The SKA will generate more data than we have processed and analysed ever before. To make this possible, innovation in hardware, software and expertise is crucial. This drives the need for a Science Data Centre (SDC) in (the north of) the Netherlands, facilitated by a public-private partnership of science, government and industry.

Overview

ASTRON is developing a science data centre to offer optimal access to the huge amounts of data that are produced by radio telescopes such as the Low Frequency Array (LOFAR), Westerbork Synthesis Radio Telescope (WSRT), and the Square Kilometre Array (SKA).

The main goal of the data centre is to provide a portal to data archives and international high-performance computer systems that will result in groundbreaking science. In line with the  vision for a European Open Science Cloud, the centre should also support the generation and sharing of high-quality scientific results in an accessible and open manner.

A distinguishing characteristic of radio astronomical research is the scale at which data is generated and processed. Developments in network and computational technology are opening up new opportunities for international and cross-domain exchange of data and expertise.

At the same time, the technological developments also lead to an exponential increase in the data volumes produced by radio telescopes and to the emergence of a generation of internationally distributed facilities such as the International LOFAR Telescope, and the SKA.

ASTRON addresses these challenges through international partnerships with both public and private organisations. Since the start of LOFAR operations, ASTRON has worked with ICT infrastructure partners such as SURFsara in the Netherlands, the Forschungszentrum Jülich in Germany, and the Poznan Supercomputing and Networking Center in Poland, to develop a distributed data archive that is astronomical both in content and scale.

Currently, ASTRON has a significant role in several EC projects that aim to make research infrastructures interoperable, open and sustainable in the era of Exabyte data archives expected from the SKA.

These are:

  • AENEAS
  • ASTERICS
  • ESCAPE
  • EOSCpilot and EOSChub

Open Science

ASTRON participates in the European Open Science Cloud (EOSC) initiatives to apply best practices developed within astronomy towards the development of a  European-scale research data centre that builds on the vast expertise and capabilities of the joint research community and supports cross-domain data and service sharing.

Given the scale of data from instruments like LOFAR and SKA, and the complexity of the processing required to generate science ready data products, many researchers will benefit from getting access to high performing data infrastructures and high throughput processing capabilities without requiring them to organise resources or setting up complex software installations.

To enable easy and portable deployment of software, ASTRON is developing container-based software installations as well as application images for data analysis pipelines that are distributed across connected infrastructure.
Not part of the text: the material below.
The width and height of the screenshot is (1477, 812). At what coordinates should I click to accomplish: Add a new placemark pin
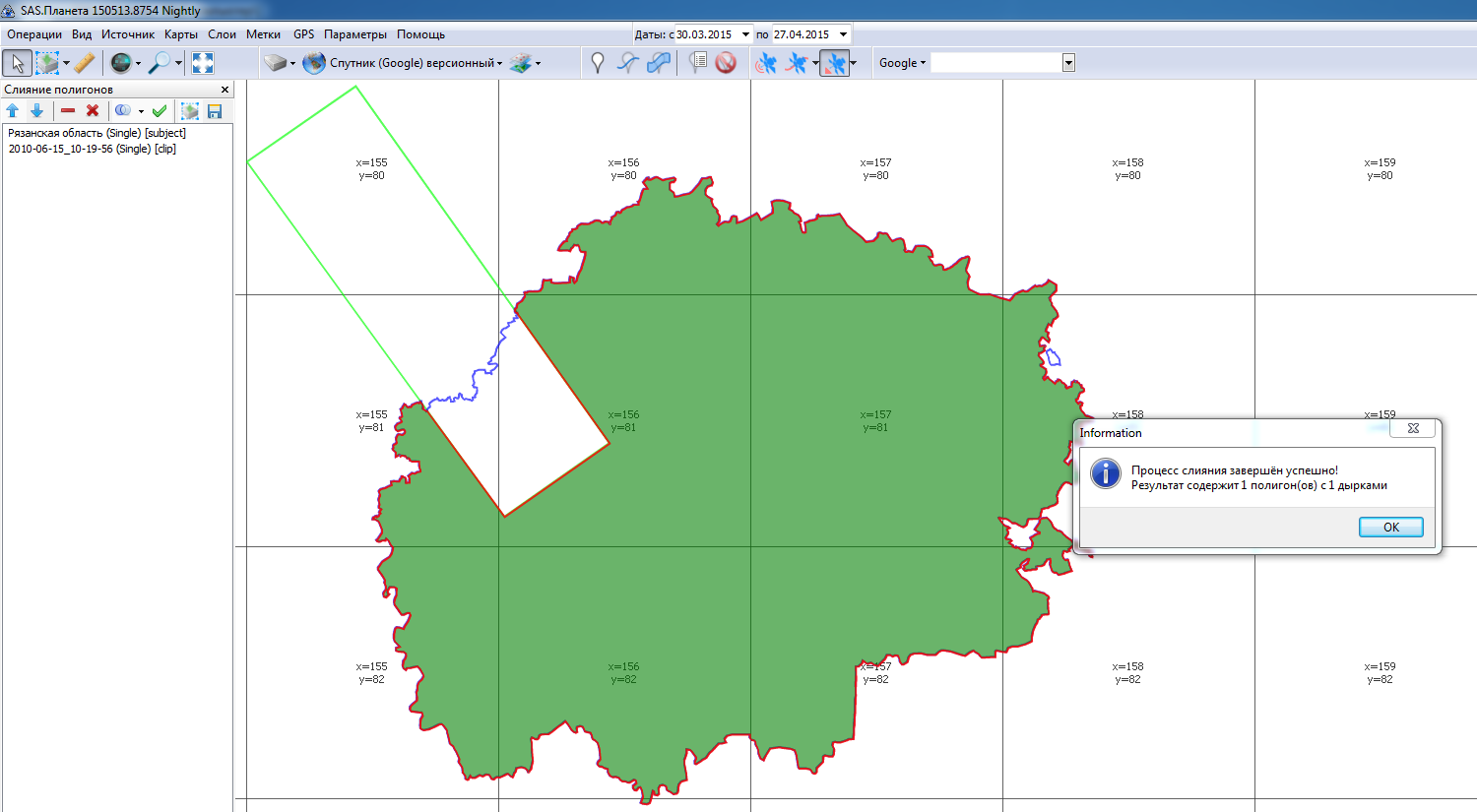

For the most data-intensive workflows, a user workspace is being realised for temporary storage of data, e.g. to allow computational resources to become available for next steps in the processing workflow or to assess quality before ingesting data into an archive or a science data repository.

Services are made accessible either openly or through a so-called federated authentication and authorisation infrastructure. The latter will allow users to gain access to any service by using home institute login accounts or, if the latter is not an option, through social or special purpose ‘Single Sign On’ accounts. The objective is to minimise the number of user-created accounts and to provide a single mechanism for authentication across internationally distributed services.

A workflow management system in conjunction with a standardised pipeline definition language such as the Common Workflow Language (CWL) will be utilised to develop standard data analysis pipelines that are made available for local deployment, or for data processing on connected compute clusters through the user portal.

As part of our commitment to community provided services and software, ASTRON is hosting the KERN repository of astronomical software packages.